That philosophy of speed, efficiency, and ring IQ over brute force may carry directly into Jake Paul’s preparation for Anthony Joshua, even as the physical demands of heavyweight boxing force another adjustment.

More about Jake Paul’s Fight Camp vs. Anthony Joshua

With the switch in opponents from Davis to Anthony Joshua, the focus of Paul’s camp shifted again, this time toward mass.

Joshua enters the bout with the first imposed weight restriction of his career, capped at 245 pounds, while Paul, historically a cruiserweight, faces the challenge of adding size without sacrificing movement.

That’s where Eric Triliegi, Paul’s nutritionist and chef, comes in.

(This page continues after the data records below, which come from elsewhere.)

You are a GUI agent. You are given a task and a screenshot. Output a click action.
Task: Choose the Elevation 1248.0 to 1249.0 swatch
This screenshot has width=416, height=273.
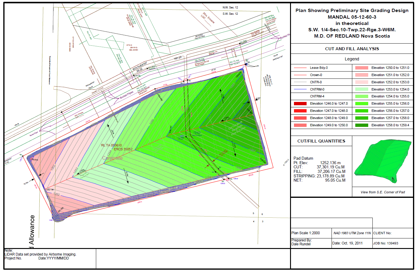[300, 118]
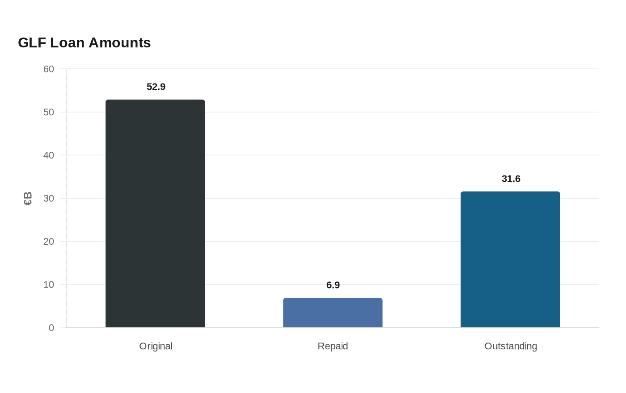The image size is (626, 393).
Task: Click the 60 y-axis tick label
Action: (x=49, y=69)
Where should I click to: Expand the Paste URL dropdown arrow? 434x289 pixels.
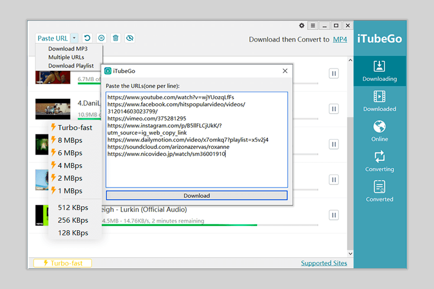click(x=75, y=38)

“We pivoted from cutting [weight] to making sure he gets a surplus of calories every day,” Triliegi explained. “We are only able to put a certain amount of weight on him, which is healthy weight. We are putting about six pounds of lean muscle on him.”

It’s a far cry from Paul’s early boxing days under BJ Flores, his original trainer during the influencer-to-boxer transition. Flores helped Paul learn the basics. Chambers and this current team are tasked with something far more complex: keeping him competitive against a true heavyweight veteran.

Whether that’s enough remains the unanswered question. But one thing is undeniable, this might be the most serious, structured, and professional camp of Jake Paul’s career!